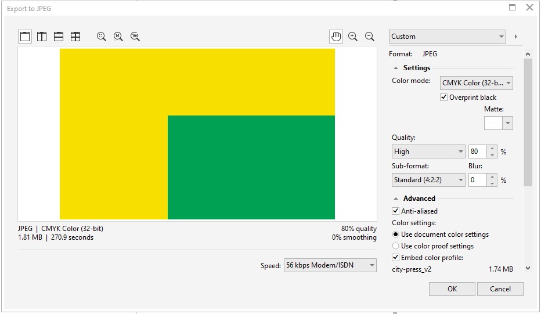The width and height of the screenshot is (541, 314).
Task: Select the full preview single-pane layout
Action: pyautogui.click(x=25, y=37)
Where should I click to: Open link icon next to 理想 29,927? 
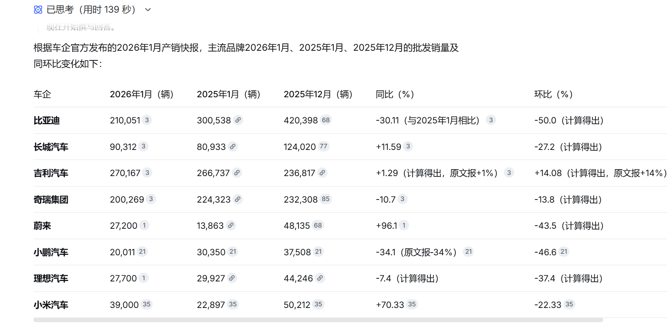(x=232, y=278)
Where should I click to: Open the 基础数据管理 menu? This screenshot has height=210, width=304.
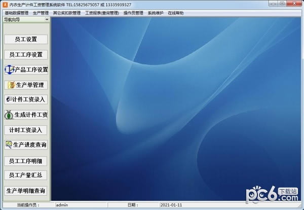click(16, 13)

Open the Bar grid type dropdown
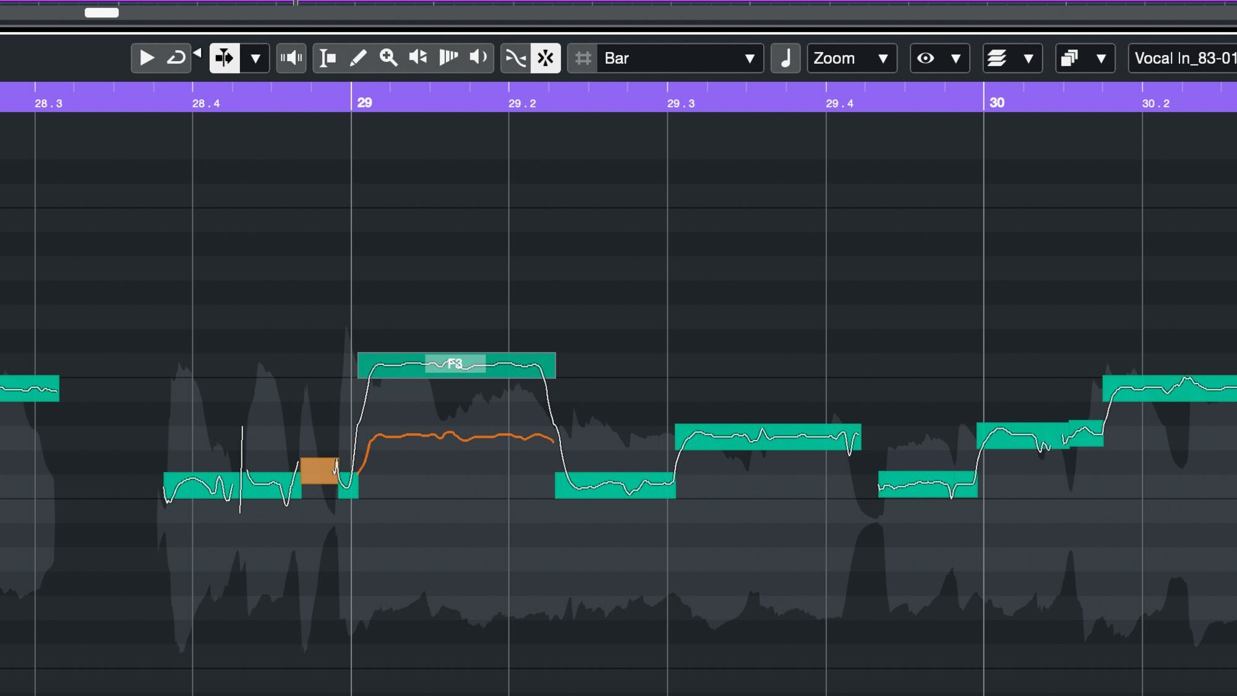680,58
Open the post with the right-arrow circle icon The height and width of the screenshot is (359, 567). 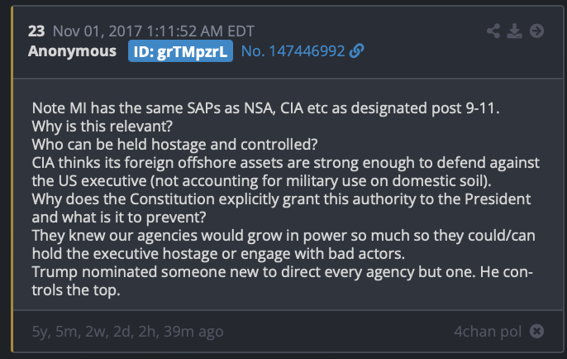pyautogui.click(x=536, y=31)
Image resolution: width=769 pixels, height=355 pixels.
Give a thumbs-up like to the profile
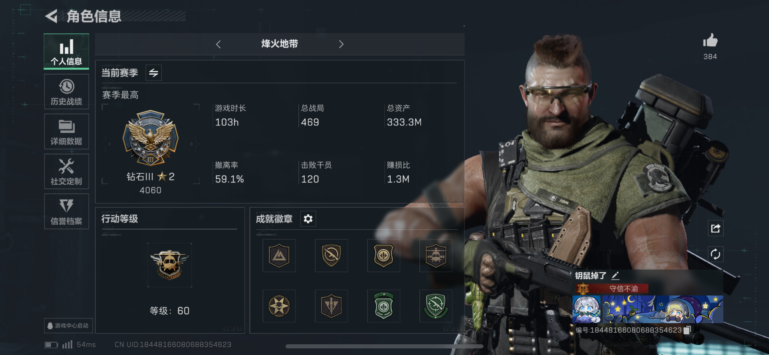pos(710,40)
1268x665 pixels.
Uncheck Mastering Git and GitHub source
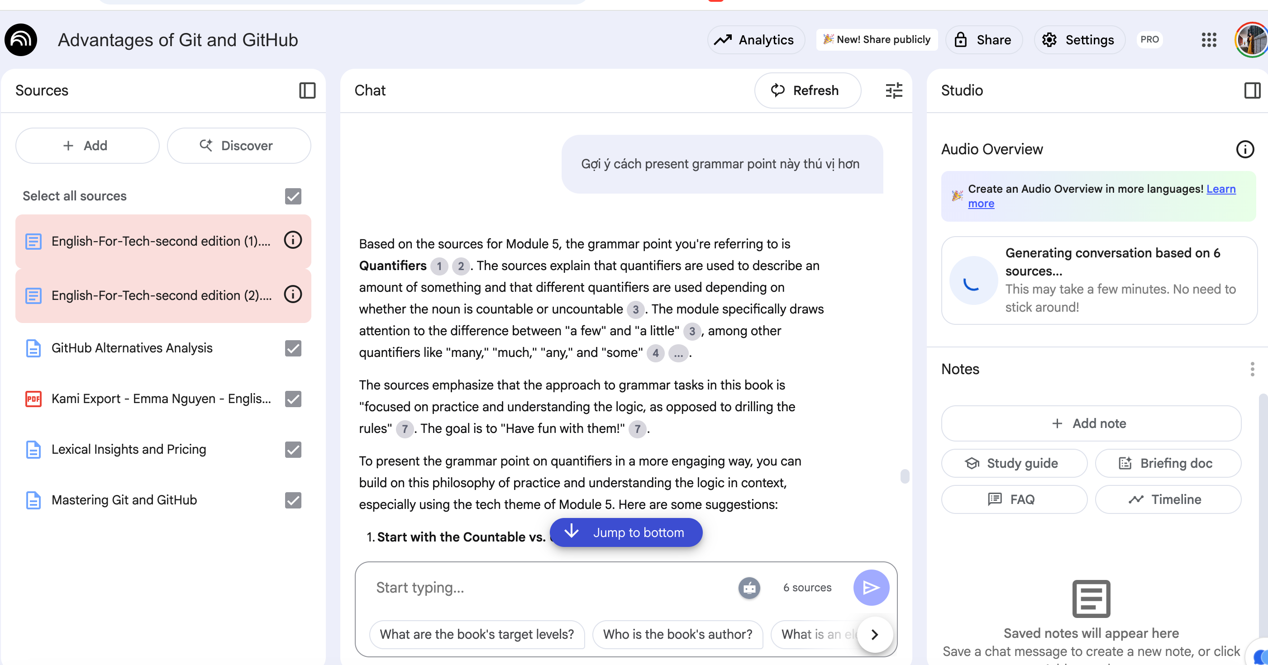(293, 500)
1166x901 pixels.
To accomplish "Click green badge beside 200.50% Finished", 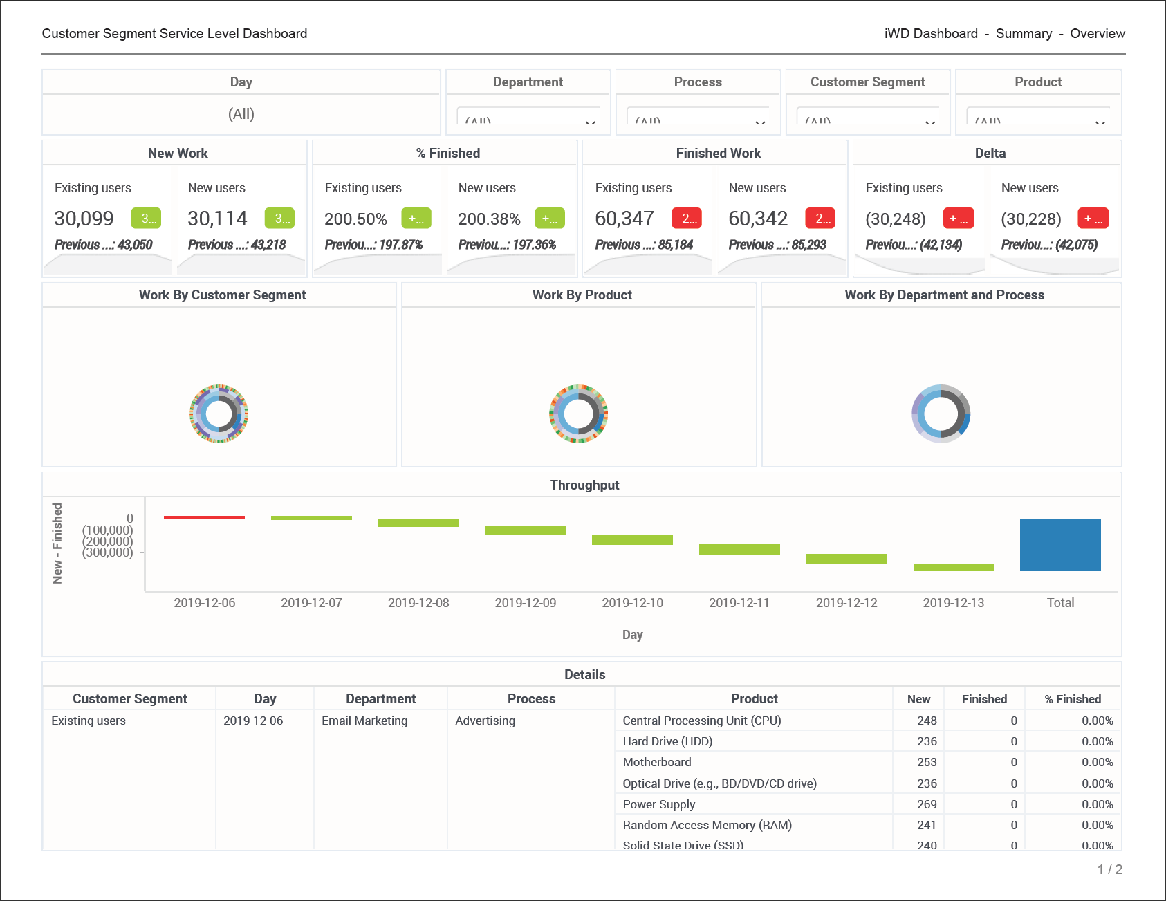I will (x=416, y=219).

-*-*-

Count the lines in the entries above that contain the string "pixels", with case mattering, and give only that number.

3